#### Aim of the task
Your answer should consist of all lines in the listing that hold the word "computer".

=== Records ===

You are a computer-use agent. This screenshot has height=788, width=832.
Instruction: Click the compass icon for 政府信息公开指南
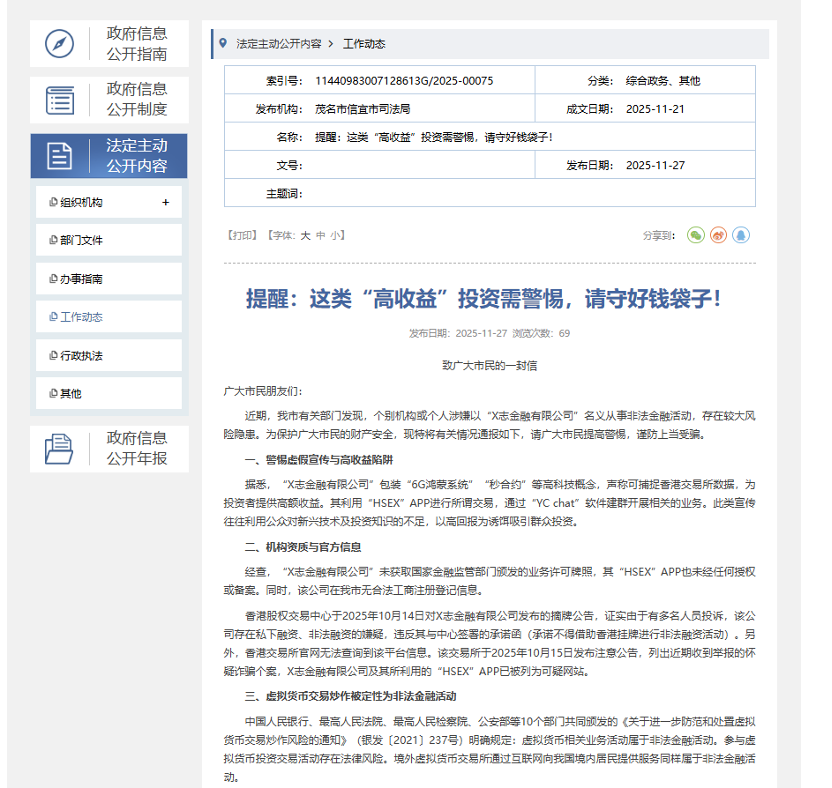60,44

===
=== Records ===

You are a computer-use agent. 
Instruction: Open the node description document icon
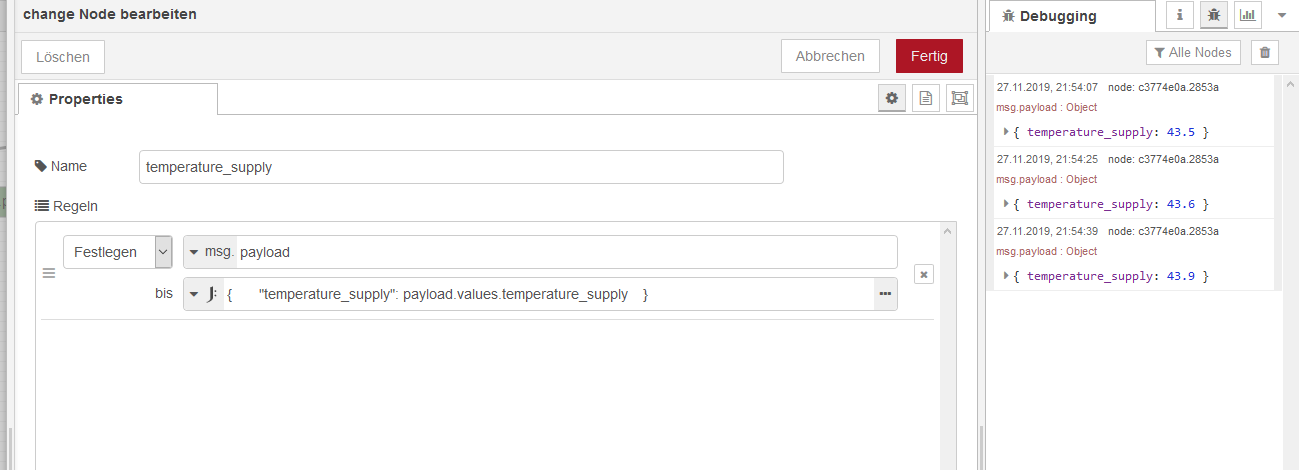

===

#### Exercise response
You are a computer-use agent. This screenshot has height=788, width=832.
You are a computer-use agent. 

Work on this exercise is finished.